== TASK ITEM ==
Go line by line through the data below and work out how many lines contain "blue"; the answer is that number alone.

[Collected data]
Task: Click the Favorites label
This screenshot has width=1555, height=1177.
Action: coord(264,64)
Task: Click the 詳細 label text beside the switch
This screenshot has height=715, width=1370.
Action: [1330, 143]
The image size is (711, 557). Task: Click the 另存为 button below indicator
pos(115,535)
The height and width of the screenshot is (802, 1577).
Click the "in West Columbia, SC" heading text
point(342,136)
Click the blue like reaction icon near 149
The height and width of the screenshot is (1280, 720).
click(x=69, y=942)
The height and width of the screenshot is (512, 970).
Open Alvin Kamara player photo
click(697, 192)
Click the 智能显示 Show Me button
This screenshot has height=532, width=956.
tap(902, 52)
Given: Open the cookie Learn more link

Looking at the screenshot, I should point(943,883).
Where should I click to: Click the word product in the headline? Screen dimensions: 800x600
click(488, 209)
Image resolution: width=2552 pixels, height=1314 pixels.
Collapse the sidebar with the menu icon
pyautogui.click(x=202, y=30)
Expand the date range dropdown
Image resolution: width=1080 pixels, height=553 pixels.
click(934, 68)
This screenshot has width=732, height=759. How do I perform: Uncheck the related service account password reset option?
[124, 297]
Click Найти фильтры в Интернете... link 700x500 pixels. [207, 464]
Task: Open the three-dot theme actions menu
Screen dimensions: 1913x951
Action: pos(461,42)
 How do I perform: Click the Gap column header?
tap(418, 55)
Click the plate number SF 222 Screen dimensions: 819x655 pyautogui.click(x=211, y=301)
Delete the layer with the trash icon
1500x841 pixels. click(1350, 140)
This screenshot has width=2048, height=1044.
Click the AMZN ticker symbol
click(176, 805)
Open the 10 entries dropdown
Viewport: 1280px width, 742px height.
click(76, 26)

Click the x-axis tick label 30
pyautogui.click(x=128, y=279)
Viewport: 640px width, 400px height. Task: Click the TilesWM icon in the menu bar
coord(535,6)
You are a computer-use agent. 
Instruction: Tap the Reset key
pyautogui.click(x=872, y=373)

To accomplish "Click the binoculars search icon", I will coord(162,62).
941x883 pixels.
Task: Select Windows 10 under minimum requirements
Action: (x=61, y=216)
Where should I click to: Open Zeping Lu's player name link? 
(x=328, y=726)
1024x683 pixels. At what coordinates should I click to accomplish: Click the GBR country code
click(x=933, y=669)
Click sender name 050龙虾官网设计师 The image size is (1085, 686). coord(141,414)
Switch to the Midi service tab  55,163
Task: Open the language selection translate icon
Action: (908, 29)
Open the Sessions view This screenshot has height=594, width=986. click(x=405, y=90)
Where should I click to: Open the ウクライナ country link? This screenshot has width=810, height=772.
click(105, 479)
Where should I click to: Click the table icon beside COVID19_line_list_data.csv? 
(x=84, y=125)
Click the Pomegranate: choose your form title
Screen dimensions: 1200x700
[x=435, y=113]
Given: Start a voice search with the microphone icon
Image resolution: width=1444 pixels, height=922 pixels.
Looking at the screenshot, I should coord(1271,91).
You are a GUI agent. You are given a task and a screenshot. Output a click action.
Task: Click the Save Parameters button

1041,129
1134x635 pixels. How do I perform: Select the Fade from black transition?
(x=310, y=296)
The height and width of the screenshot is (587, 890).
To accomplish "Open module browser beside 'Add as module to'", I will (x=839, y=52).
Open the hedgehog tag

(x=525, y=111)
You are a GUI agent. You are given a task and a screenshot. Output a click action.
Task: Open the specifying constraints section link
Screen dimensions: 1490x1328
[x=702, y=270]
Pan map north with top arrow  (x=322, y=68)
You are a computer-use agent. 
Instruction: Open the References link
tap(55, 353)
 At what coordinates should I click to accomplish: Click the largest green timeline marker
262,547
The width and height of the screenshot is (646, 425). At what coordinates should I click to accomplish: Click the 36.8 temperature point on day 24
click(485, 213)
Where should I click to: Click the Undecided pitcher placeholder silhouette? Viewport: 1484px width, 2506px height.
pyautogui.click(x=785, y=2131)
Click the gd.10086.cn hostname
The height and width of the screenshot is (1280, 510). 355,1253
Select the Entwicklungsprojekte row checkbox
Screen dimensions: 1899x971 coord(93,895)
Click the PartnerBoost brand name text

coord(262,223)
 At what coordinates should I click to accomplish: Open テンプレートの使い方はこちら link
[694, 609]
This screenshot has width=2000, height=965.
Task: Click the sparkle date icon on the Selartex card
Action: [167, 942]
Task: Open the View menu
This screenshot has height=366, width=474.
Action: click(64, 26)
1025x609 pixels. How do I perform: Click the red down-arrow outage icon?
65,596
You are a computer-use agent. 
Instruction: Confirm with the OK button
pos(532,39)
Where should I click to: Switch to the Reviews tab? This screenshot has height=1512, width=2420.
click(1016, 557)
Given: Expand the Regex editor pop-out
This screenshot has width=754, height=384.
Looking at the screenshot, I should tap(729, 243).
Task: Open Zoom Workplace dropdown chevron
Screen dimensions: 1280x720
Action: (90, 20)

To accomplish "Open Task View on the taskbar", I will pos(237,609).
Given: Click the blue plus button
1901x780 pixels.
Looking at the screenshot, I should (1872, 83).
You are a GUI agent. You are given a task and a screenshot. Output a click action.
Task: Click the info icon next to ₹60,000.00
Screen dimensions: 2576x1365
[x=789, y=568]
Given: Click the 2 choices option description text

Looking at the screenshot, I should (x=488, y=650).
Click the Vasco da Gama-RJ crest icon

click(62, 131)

== YOUR RESPONSE ==
2